[BEGIN Text segment]

The XML-data generation unit 13, at this time, extracts the element management information with the depth key set as “True” from the element-in-target-segment management information. For each of the extracted information, the unit 13 creates the key element name by joining the segment ID to the element name (S655), and also creates the type definition name by joining the “xsd: ” string and the key element name and the “_Type” string (S656). Then, the unit 13 adds the “<xsd: attribute>” tag in which the created key element name is set in the “name” attribute and the created type definition name is set in the “type” attribute, to the definition data (S657). Finally, the unit 13 adds the end tags “</xsd: complexType>” and “</xsd: element>” corresponding to the start tags created in the above-mentioned step S651, to the definition data (S658).
==XML-Data Schema Input Unit 14==
==Extracting Definition Data==
At the start-up, the XML-data schema input unit 14 sets “0”, “False”, and “False” in a variable I, a segment ID flag, and a segment name flag respectively (S681). The XML-data schema input unit 14 reads out source texts one by one from XML-data schema, and then carries out the following process for each of the read source texts.

[END Text segment]
[BEGIN Source excerpt]

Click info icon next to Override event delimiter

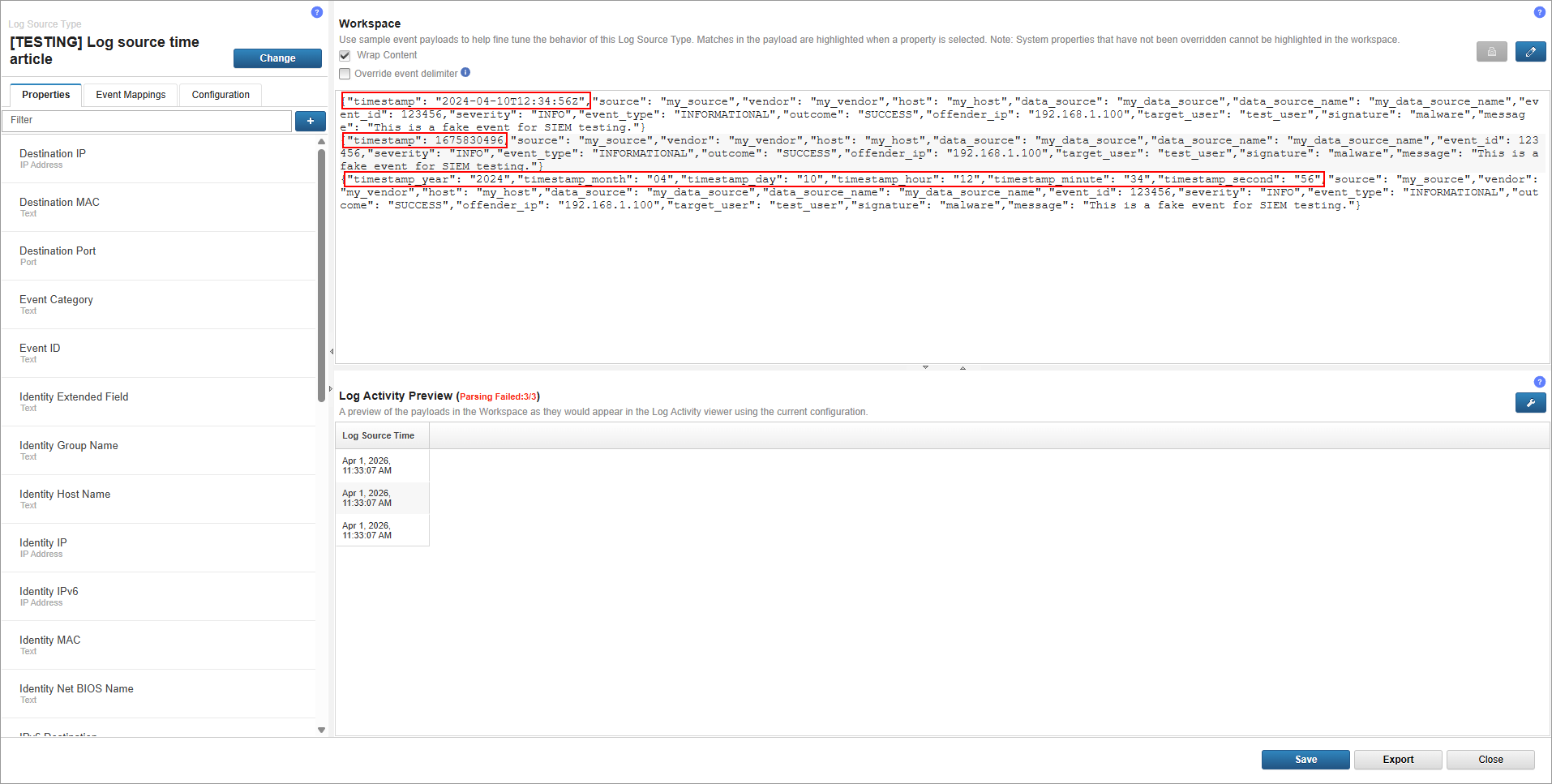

[END Source excerpt]

• Exercise instructions
1. Extract the stretch from "The XML-data generation" through "definition data (S658)." in the XML schema passage, reproducing it word for word.
2. Extend the XML schema passage, picking up after its final sentence.

• Responses
1.
The XML-data generation unit 13, at this time, extracts the element management information with the depth key set as “True” from the element-in-target-segment management information. For each of the extracted information, the unit 13 creates the key element name by joining the segment ID to the element name (S655), and also creates the type definition name by joining the “xsd: ” string and the key element name and the “_Type” string (S656). Then, the unit 13 adds the “<xsd: attribute>” tag in which the created key element name is set in the “name” attribute and the created type definition name is set in the “type” attribute, to the definition data (S657). Finally, the unit 13 adds the end tags “</xsd: complexType>” and “</xsd: element>” corresponding to the start tags created in the above-mentioned step S651, to the definition data (S658).

2.
The XML-data schema input unit 14 determines whether or not the source text matches any one of the comments that are “<!--Schema Definition-->”, “<!--Attribute Key-->”, “<!--Attribute Group Definition-->”, “<!--Attribute Type Definition-->” and “<!--Element Type Definition-->” (S682). If the source text does match any one of these comments (S682: YES), the unit 14 increments the I (S683) and creates a new array element of text array 44 (I) (S684). Here, the XML-data schema input unit 14 sets “1” in the definition classification NO if the source text matches “<!--Schema Definition-->”, sets “2” if the text matches “<!--Element Definition-->”, sets “3” if the text matches “<!--Attribute Group Definition-->”, sets “4” if the text matches “<--Attribute Type Definition-->”, or sets “5” if the text matches “<!--Element Type Definition--/>. Furthermore, if the source text matches “<!--Attribute Key-->” (S685: YES), the XML-data schema input unit 14 sets “True” to the segment ID flag (S686).
Meanwhile, if the source text does not matches any of those comments (S682: NO), the XML-data schema input unit 14 determines whether or not the source text matches “<!--Element Level N-->” (where N is a number) (S687). If the source text does (S687: YES), the unit 14 sets the number N in the tree-depth NO 444 of the text array 44 (I) (S688), and then sets “True” to the segment name flag (S689).
If the source text does not matches the statement “<!--Element Level N—/>” (S687: NO), the XML-data schema input unit 14 determines whether or not the segment name flag is set to “True”. If the flag is so (S690: YES), the XML-data schema input unit 14 extracts the segment name from the source text (S691), and sets the extracted segment name in the segment name 443 of the text array 44 (I) (S692), and sets the segment name flag to “False” (S693). Incidentally, the XML-data schema input unit 14 extracts the segment name from the “name” attribute in the “<xsd: element>” tag if the XML-data schema follows the XML Schema format, or takes the name following “ELEMENT” in the “<!ELEMENT>” tag as the segment name if the XML-data schema follows the DTD format.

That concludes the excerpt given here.